Publications
Publications
- April 2024
- Journal of Finance
Fee Variation in Private Equity
By: Juliane Begenau and Emil N. Siriwardane
Abstract
We study how investment fees vary within private-capital funds. Net-of-fee return clustering suggests that most funds have two tiers of fees, and we decompose differences across tiers into both management and performance-based fees. Managers of venture capital funds and those in high demand are less likely to use multiple fee schedules. Some investors consistently pay lower fees relative to others within their funds. Investor size, experience, and past performance explain some but not all of this effect, suggesting that unobserved traits like negotiation skill or bargaining power materially impact the fees that investors pay to access private markets.
Keywords
Citation
Begenau, Juliane, and Emil N. Siriwardane. "Fee Variation in Private Equity." Journal of Finance 79, no. 2 (April 2024): 1199–1247.
Supplemental Information
In this appendix, we investigate other sources of within-fund return variation and discuss how they would impact our main conclusions. We then provide more detail about the contracting environment in private-market funds.
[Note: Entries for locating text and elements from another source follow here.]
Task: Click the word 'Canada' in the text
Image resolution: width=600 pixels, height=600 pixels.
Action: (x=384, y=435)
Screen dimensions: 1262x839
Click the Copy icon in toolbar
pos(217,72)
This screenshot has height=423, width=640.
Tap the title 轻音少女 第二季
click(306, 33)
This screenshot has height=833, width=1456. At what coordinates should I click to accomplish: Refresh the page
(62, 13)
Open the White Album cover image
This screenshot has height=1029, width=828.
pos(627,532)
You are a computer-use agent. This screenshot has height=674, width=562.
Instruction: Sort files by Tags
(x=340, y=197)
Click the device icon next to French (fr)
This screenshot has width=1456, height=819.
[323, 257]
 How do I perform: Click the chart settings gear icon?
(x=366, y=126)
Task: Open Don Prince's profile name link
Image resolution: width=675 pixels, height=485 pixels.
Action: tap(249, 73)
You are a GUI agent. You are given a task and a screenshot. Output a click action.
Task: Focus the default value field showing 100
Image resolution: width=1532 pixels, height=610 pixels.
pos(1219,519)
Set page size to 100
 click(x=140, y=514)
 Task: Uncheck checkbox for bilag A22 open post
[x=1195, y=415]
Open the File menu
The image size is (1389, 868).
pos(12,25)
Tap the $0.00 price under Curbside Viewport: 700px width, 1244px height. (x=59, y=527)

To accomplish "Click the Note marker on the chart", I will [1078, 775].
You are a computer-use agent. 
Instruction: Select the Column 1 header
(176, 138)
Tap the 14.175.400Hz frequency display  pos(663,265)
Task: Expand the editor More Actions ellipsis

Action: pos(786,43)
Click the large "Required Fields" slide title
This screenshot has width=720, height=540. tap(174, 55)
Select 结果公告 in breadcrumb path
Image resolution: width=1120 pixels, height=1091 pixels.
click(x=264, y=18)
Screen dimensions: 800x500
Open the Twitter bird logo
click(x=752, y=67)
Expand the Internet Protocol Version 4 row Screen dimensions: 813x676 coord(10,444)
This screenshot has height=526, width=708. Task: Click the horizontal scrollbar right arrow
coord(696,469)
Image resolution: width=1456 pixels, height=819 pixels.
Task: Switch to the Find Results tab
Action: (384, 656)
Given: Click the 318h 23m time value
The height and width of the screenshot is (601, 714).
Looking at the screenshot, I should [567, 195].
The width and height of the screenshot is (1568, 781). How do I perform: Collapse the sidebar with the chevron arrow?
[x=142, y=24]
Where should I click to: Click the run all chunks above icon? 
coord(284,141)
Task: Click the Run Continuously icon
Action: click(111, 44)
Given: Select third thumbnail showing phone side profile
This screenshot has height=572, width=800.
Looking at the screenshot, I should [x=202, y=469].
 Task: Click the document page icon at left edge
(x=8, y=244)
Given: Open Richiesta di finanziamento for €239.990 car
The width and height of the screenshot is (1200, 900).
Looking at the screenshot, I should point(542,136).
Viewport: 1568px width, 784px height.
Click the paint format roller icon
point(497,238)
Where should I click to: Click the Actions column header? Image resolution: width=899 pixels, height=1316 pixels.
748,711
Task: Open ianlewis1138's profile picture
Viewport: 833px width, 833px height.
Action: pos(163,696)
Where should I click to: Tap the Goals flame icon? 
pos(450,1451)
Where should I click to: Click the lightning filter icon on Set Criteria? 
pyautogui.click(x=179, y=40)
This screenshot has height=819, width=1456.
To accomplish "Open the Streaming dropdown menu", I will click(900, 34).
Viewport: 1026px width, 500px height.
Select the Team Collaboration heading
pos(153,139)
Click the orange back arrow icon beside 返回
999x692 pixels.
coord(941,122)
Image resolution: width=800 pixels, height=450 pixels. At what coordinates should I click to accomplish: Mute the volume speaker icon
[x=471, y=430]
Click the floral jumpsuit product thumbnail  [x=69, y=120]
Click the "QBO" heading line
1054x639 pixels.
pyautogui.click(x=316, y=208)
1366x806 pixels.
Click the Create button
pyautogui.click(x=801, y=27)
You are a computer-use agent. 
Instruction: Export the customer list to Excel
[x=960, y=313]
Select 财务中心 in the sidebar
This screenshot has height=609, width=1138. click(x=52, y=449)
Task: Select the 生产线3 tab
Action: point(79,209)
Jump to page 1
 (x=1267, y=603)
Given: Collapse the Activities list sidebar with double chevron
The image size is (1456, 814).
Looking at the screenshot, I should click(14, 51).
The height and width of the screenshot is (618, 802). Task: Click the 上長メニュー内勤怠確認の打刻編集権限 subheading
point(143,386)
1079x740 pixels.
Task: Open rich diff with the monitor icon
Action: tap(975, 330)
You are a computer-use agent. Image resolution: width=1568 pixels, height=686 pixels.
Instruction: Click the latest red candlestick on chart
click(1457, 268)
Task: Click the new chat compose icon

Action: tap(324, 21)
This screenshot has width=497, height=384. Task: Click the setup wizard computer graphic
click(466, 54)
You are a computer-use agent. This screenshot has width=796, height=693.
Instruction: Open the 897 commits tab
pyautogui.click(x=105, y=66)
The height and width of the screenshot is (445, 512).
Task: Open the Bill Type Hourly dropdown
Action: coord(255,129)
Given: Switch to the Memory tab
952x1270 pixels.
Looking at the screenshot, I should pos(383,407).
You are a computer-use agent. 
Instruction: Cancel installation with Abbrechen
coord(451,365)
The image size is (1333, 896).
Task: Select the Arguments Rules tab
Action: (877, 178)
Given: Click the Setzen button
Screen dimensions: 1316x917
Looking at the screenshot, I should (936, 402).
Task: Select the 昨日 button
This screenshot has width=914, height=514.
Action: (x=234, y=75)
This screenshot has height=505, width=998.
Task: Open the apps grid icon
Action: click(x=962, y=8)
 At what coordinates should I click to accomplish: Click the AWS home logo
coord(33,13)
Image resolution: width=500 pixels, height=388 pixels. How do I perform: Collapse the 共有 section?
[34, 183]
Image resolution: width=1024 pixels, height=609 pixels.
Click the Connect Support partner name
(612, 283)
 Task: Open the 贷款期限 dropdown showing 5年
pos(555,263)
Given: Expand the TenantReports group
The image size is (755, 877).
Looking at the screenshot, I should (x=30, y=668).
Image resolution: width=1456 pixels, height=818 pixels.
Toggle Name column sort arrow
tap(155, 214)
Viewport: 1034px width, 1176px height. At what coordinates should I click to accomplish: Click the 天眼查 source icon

We also present several supplementary results, including: (i) robustness tests using other unsupervised learning techniques to identify return clusters; (ii) whether net-of-fee returns clusters within funds are present using alternative measures of returns; (iii) an analysis of how commitment size determines assignment to management-fee tiers; (iv) tests showing that pension effects are predictable out-of-sample and exist with alternative measures of returns; and (v) an analysis of whether characteristic-adjusted pension effects are sensitive to how returns are measured.